◆ WHAT THE TASK ASKS
Lines from the one containing "The width and height of the screenshot is (1024, 768)." through the end of the data below are to be transcribed exactly; leave out all others.

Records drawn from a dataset
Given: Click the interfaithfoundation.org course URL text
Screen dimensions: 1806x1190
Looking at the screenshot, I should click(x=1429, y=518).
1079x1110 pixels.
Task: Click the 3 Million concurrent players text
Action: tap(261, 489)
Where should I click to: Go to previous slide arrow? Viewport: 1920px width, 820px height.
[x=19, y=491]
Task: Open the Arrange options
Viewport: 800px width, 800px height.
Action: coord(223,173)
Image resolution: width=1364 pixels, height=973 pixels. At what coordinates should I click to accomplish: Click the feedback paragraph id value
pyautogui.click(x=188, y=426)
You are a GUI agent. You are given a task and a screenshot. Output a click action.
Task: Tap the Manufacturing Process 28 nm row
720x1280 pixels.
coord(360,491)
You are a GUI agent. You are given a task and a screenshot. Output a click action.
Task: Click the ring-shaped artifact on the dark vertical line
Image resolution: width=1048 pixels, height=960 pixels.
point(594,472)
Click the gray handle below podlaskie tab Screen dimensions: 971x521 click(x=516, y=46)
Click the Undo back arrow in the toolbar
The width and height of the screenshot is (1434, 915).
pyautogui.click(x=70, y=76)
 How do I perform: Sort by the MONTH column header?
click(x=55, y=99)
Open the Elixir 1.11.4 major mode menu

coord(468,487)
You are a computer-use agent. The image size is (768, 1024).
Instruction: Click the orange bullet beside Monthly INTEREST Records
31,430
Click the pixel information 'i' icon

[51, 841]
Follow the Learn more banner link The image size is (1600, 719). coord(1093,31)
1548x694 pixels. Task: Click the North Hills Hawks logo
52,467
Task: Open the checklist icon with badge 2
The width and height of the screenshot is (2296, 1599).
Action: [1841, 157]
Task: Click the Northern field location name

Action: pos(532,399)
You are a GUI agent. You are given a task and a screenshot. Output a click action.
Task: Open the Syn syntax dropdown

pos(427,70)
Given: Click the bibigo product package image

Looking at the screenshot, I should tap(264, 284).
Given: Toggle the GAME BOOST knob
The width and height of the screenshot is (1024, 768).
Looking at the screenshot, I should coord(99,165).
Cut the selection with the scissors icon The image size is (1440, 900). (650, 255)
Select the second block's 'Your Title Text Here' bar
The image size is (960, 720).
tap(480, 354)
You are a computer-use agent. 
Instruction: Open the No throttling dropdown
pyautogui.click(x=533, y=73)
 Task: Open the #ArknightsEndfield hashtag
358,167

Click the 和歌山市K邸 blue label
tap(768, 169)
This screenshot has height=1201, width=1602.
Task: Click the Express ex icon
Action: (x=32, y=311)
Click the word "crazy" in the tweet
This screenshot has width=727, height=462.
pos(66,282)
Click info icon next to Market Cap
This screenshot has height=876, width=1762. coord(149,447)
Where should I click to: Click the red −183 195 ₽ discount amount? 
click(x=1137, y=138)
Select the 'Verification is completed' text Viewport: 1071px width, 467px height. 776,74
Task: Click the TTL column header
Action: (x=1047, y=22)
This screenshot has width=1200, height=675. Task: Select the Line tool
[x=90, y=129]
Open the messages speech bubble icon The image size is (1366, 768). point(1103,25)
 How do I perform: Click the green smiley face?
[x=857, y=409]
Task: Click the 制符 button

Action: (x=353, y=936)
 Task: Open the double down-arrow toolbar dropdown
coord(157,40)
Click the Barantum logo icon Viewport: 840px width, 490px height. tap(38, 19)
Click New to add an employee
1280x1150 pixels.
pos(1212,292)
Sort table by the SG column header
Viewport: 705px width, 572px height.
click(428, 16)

◆ COMPLETED TASK
The width and height of the screenshot is (1024, 768).
Looking at the screenshot, I should coord(99,165).
Cut the selection with the scissors icon The image size is (1440, 900). (650, 255)
Select the second block's 'Your Title Text Here' bar
The image size is (960, 720).
tap(480, 354)
You are a computer-use agent. 
Instruction: Open the No throttling dropdown
pyautogui.click(x=533, y=73)
 Task: Open the #ArknightsEndfield hashtag
358,167

Click the 和歌山市K邸 blue label
tap(768, 169)
This screenshot has height=1201, width=1602.
Task: Click the Express ex icon
Action: (x=32, y=311)
Click the word "crazy" in the tweet
This screenshot has width=727, height=462.
pos(66,282)
Click info icon next to Market Cap
This screenshot has height=876, width=1762. coord(149,447)
Where should I click to: Click the red −183 195 ₽ discount amount? 
click(x=1137, y=138)
Select the 'Verification is completed' text Viewport: 1071px width, 467px height. 776,74
Task: Click the TTL column header
Action: (x=1047, y=22)
This screenshot has width=1200, height=675. Task: Select the Line tool
[x=90, y=129]
Open the messages speech bubble icon The image size is (1366, 768). point(1103,25)
 How do I perform: Click the green smiley face?
[x=857, y=409]
Task: Click the 制符 button

Action: (x=353, y=936)
 Task: Open the double down-arrow toolbar dropdown
coord(157,40)
Click the Barantum logo icon Viewport: 840px width, 490px height. tap(38, 19)
Click New to add an employee
1280x1150 pixels.
pos(1212,292)
Sort table by the SG column header
Viewport: 705px width, 572px height.
click(428, 16)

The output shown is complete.